# [Stored data entries]
■ ■ ■ ■
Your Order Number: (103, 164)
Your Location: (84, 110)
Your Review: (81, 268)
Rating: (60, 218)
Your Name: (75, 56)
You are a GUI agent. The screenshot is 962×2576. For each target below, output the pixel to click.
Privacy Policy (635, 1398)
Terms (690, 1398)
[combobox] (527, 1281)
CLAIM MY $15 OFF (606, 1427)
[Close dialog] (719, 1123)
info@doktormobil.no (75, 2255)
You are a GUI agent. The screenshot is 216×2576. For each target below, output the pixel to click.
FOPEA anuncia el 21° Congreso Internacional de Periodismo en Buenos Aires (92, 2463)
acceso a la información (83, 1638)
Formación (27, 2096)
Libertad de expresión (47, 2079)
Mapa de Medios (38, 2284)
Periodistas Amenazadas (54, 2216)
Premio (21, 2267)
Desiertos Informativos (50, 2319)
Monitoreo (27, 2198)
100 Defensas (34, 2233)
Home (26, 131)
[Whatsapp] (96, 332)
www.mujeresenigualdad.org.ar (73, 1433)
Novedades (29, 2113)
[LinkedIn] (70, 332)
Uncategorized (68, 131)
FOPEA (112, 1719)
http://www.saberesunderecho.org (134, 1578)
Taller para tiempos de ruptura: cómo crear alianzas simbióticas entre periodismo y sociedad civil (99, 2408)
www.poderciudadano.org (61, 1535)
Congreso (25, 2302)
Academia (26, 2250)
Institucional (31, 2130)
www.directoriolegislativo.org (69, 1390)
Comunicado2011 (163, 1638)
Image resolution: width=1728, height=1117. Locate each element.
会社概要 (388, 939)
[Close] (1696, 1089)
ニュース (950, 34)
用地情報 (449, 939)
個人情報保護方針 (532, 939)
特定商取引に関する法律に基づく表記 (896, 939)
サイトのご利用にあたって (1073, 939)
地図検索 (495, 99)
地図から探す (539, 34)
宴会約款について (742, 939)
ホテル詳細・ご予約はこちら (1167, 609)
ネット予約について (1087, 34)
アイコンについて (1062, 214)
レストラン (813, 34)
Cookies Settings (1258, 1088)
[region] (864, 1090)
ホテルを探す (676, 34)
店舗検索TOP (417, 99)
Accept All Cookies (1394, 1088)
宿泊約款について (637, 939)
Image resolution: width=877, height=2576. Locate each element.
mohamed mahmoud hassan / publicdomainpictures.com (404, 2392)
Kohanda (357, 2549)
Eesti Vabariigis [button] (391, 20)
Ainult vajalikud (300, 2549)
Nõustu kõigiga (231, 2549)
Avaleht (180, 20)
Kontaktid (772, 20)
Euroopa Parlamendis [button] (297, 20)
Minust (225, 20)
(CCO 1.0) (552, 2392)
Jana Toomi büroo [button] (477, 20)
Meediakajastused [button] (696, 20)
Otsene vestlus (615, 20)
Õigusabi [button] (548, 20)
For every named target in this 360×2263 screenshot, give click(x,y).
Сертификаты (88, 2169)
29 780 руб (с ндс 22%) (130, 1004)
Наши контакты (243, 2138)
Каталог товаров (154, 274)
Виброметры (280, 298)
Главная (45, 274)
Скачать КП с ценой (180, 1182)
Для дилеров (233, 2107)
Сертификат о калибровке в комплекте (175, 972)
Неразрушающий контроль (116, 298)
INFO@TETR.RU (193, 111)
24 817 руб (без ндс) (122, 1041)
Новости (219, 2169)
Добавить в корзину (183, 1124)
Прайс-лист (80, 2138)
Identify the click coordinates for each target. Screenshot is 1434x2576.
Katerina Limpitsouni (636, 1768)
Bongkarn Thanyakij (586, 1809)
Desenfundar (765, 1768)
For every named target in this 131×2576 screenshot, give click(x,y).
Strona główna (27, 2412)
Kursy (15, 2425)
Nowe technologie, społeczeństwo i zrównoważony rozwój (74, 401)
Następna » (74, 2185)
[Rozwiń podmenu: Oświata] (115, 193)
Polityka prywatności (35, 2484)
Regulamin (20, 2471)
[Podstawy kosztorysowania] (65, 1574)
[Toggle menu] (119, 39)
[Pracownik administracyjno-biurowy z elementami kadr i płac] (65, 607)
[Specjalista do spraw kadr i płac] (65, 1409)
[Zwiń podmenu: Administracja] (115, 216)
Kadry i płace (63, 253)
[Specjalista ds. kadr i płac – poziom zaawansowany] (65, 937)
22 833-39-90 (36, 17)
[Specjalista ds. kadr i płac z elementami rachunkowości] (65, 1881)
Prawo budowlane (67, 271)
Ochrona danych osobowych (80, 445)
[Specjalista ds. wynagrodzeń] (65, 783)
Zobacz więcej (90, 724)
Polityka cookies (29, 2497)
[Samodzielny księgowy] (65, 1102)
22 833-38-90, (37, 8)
■ ■ ■ ■
# [Prompt]
Please go through the data above and copy each line that has the word "every".

# [Task solution]
For every named target in this 360×2263 screenshot, give click(x,y).
For every named target in this 131×2576 screenshot, give click(x,y).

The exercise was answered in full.